Material for the task —
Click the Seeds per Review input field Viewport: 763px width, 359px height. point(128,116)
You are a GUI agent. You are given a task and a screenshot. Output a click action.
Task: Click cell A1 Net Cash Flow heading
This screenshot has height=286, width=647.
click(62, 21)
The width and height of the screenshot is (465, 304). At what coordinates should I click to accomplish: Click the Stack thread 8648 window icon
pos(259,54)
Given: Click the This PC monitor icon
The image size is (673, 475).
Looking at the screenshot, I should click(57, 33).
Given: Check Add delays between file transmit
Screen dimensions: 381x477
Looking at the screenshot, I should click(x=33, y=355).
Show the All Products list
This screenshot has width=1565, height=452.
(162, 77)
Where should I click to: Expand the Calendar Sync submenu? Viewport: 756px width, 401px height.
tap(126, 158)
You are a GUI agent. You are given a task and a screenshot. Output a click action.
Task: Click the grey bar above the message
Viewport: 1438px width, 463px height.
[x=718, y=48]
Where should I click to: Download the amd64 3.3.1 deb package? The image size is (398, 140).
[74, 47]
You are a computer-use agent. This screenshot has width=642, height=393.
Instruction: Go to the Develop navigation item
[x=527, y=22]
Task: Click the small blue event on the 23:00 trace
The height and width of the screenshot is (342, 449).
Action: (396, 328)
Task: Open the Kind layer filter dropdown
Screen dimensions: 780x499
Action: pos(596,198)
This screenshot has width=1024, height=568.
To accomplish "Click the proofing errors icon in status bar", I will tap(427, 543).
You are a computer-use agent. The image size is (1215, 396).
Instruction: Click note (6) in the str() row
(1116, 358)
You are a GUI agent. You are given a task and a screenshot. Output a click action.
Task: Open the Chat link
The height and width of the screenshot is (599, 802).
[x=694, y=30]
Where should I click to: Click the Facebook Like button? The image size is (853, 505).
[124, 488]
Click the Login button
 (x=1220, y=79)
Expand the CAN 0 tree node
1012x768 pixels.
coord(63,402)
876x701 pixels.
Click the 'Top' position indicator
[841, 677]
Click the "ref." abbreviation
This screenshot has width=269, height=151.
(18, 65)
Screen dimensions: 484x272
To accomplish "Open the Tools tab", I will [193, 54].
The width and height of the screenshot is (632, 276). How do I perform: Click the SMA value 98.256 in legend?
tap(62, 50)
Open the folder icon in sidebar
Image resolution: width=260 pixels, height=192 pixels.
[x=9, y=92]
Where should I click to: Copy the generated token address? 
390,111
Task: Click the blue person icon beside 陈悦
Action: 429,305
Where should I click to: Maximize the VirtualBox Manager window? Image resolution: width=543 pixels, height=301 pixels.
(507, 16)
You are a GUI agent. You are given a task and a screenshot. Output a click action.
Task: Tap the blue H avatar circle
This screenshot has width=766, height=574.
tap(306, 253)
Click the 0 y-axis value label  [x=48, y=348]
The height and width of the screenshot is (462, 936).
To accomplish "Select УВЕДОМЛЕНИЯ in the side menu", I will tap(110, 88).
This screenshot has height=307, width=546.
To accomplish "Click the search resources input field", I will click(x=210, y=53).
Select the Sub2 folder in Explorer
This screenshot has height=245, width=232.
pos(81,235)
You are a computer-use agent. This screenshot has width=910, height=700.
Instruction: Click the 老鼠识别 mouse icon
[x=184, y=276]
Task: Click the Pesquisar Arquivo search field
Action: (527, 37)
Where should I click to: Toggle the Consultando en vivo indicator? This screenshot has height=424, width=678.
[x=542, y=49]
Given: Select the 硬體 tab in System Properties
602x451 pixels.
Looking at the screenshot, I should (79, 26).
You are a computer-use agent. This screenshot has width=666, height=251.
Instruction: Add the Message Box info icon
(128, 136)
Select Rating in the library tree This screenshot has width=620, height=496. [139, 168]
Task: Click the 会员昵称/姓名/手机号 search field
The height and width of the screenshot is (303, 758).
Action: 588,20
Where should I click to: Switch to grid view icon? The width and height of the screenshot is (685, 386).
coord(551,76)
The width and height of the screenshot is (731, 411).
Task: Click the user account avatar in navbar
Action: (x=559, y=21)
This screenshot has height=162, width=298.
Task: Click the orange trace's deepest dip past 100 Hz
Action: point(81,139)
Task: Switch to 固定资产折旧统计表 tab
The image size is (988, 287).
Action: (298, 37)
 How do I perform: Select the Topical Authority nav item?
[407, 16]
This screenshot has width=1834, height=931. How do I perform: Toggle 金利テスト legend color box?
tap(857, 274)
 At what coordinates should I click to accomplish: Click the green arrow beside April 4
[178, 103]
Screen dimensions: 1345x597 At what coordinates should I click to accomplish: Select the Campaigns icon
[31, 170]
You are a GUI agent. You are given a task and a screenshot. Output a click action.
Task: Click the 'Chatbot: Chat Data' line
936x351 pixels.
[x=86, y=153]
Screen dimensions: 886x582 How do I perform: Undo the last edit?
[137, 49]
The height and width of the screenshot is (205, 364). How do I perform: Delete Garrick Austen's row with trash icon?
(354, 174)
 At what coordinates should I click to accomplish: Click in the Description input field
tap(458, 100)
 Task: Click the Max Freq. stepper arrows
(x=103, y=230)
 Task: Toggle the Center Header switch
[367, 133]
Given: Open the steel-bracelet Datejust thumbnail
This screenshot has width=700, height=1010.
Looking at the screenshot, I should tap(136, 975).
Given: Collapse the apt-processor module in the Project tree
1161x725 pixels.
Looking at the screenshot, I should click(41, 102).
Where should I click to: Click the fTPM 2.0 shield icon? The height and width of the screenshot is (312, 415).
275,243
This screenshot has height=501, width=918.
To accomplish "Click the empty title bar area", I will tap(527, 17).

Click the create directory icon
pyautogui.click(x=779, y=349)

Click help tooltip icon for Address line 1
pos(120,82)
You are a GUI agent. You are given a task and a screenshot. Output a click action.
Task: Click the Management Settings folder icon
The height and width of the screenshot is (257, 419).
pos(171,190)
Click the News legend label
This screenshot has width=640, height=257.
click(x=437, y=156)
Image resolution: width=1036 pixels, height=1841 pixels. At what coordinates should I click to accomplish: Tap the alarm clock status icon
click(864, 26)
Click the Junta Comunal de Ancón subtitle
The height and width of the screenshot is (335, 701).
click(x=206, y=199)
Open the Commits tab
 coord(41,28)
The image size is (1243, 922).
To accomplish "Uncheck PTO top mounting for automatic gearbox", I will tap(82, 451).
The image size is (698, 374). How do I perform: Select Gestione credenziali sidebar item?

Exercise description —
Return, exactly as written, only those lines that run from the one with "The image size is (1243, 922)." to the last line of the data, both of those lines included.

Result of the exercise —
The image size is (1243, 922).
To accomplish "Uncheck PTO top mounting for automatic gearbox", I will tap(82, 451).
The image size is (698, 374). How do I perform: Select Gestione credenziali sidebar item?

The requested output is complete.